▶ ENTRIES PROVIDED

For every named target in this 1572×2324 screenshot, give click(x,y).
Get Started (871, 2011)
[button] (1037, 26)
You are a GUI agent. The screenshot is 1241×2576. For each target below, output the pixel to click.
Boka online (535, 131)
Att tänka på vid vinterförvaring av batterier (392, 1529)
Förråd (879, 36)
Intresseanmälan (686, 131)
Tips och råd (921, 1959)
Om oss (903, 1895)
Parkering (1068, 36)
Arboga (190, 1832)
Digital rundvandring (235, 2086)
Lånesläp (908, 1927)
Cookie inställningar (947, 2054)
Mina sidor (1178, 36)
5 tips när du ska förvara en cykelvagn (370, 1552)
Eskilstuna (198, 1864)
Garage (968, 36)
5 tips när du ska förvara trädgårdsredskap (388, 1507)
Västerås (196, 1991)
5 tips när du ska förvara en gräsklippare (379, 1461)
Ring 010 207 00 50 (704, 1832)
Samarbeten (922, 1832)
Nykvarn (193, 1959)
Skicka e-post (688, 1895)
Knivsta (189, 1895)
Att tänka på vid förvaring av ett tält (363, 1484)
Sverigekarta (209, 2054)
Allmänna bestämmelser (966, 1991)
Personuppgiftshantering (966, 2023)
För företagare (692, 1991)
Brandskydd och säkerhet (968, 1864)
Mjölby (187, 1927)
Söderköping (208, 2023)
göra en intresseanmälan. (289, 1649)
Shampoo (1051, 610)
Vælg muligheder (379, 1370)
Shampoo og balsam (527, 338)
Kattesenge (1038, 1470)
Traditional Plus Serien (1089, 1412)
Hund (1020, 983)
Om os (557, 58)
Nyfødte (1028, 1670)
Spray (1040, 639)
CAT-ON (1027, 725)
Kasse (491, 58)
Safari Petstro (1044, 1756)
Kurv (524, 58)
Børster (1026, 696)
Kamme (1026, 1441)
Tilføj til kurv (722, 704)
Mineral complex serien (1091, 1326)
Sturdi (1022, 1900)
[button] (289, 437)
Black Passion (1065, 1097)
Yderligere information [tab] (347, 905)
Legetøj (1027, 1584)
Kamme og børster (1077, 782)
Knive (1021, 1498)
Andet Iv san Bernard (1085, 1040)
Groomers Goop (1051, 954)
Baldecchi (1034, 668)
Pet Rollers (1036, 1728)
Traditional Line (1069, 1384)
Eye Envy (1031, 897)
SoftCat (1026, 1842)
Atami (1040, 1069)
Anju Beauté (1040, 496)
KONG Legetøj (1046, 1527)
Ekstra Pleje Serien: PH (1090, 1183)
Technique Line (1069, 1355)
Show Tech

▶ TASK STATEMENT
From the line containing "Legetøj (1027, 1584)" to the last line of the material, please quote every line exactly and only those.

▶ RESULT FOR THIS TASK
Legetøj (1027, 1584)
Kamme og børster (1077, 782)
Knive (1021, 1498)
Andet Iv san Bernard (1085, 1040)
Groomers Goop (1051, 954)
Baldecchi (1034, 668)
Pet Rollers (1036, 1728)
Traditional Line (1069, 1384)
Eye Envy (1031, 897)
SoftCat (1026, 1842)
Atami (1040, 1069)
Anju Beauté (1040, 496)
KONG Legetøj (1046, 1527)
Ekstra Pleje Serien: PH (1090, 1183)
Technique Line (1069, 1355)
Show Tech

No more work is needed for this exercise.